*GOAL OF THE EXERCISE*
Starting at the line that contains "You are a computer-use" and running through the end of the items, write those lines out again, swapping "column header" for "column heading" and keeping everything else the same. Leave the pictures out.

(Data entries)

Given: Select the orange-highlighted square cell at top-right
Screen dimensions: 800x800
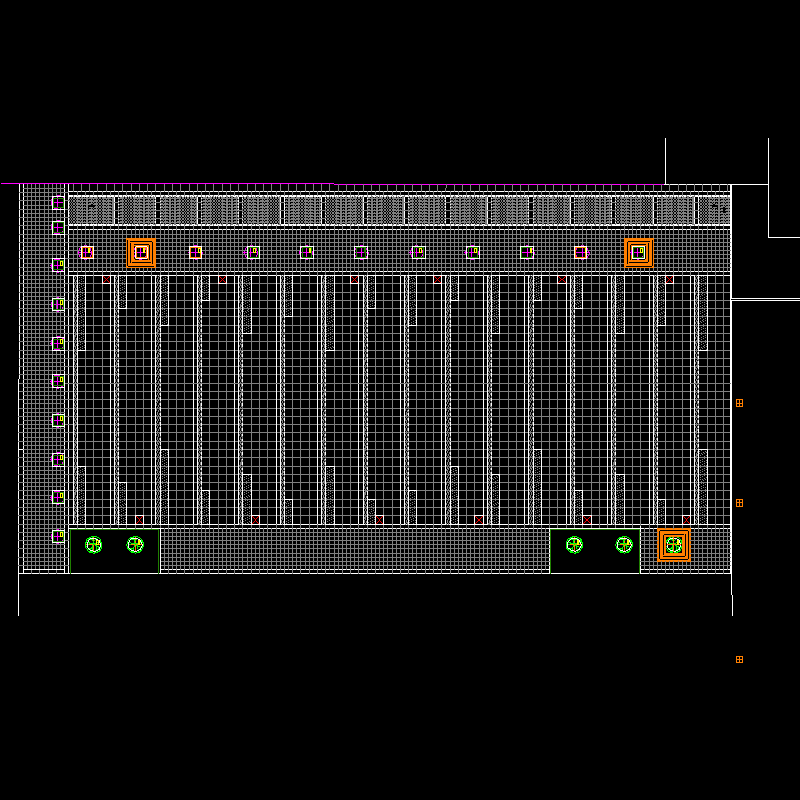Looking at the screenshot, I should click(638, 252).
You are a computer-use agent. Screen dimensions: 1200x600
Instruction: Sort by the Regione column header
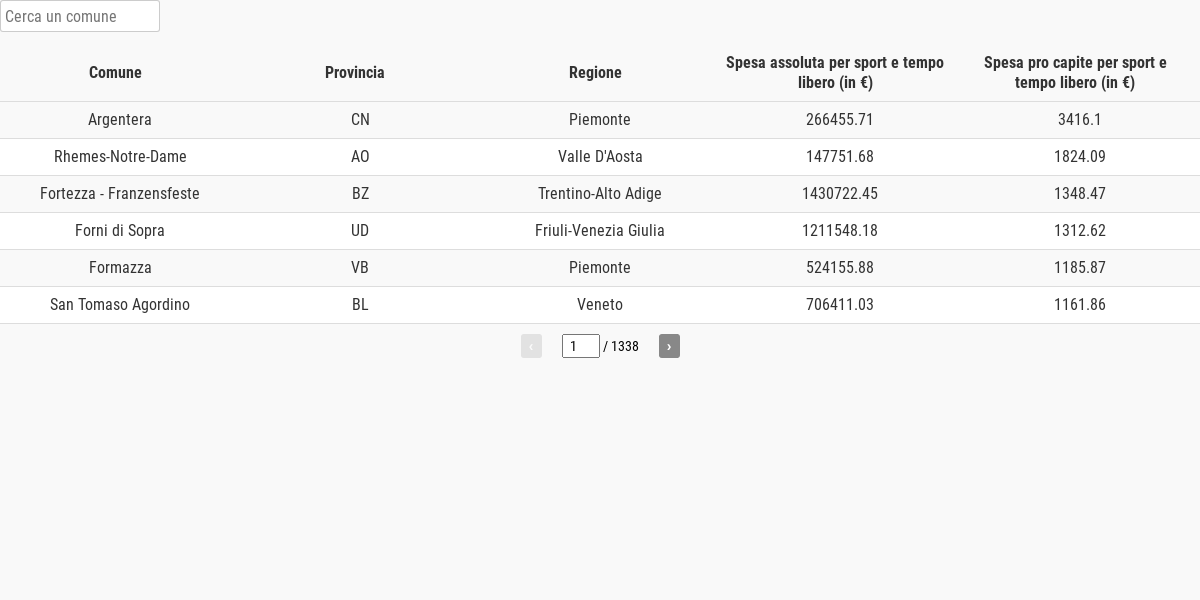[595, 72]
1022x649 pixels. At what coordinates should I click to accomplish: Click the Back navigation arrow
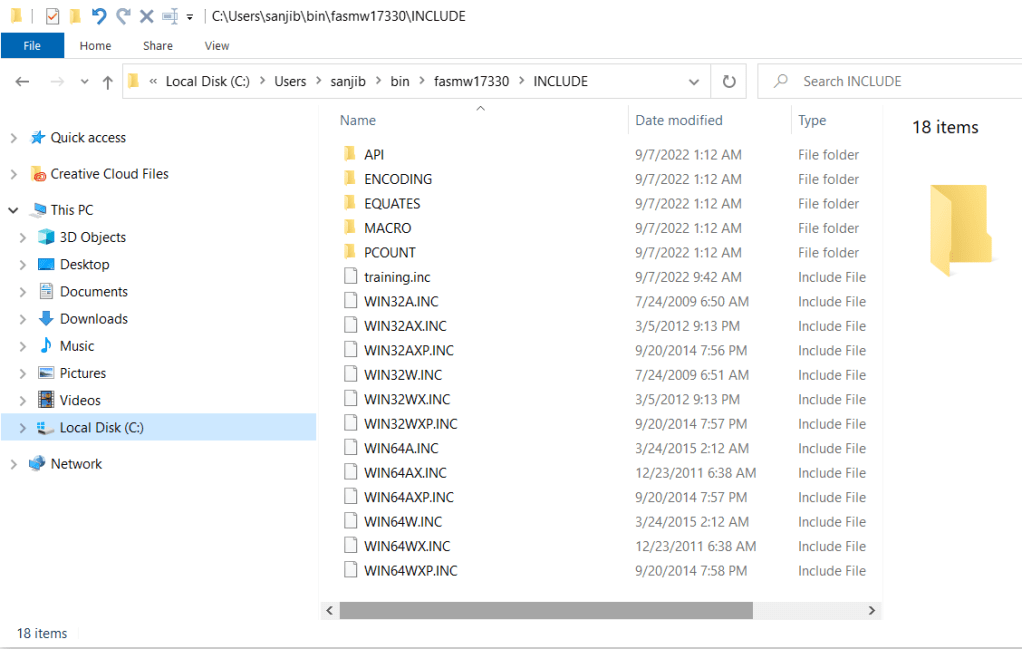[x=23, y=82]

*WRITTEN ANSWER*
You are a computer-use agent. Screen dimensions: 1200x600
Instruction: Sort by the Regione column heading
[595, 72]
1022x649 pixels. At what coordinates should I click to accomplish: Click the Back navigation arrow
[x=23, y=82]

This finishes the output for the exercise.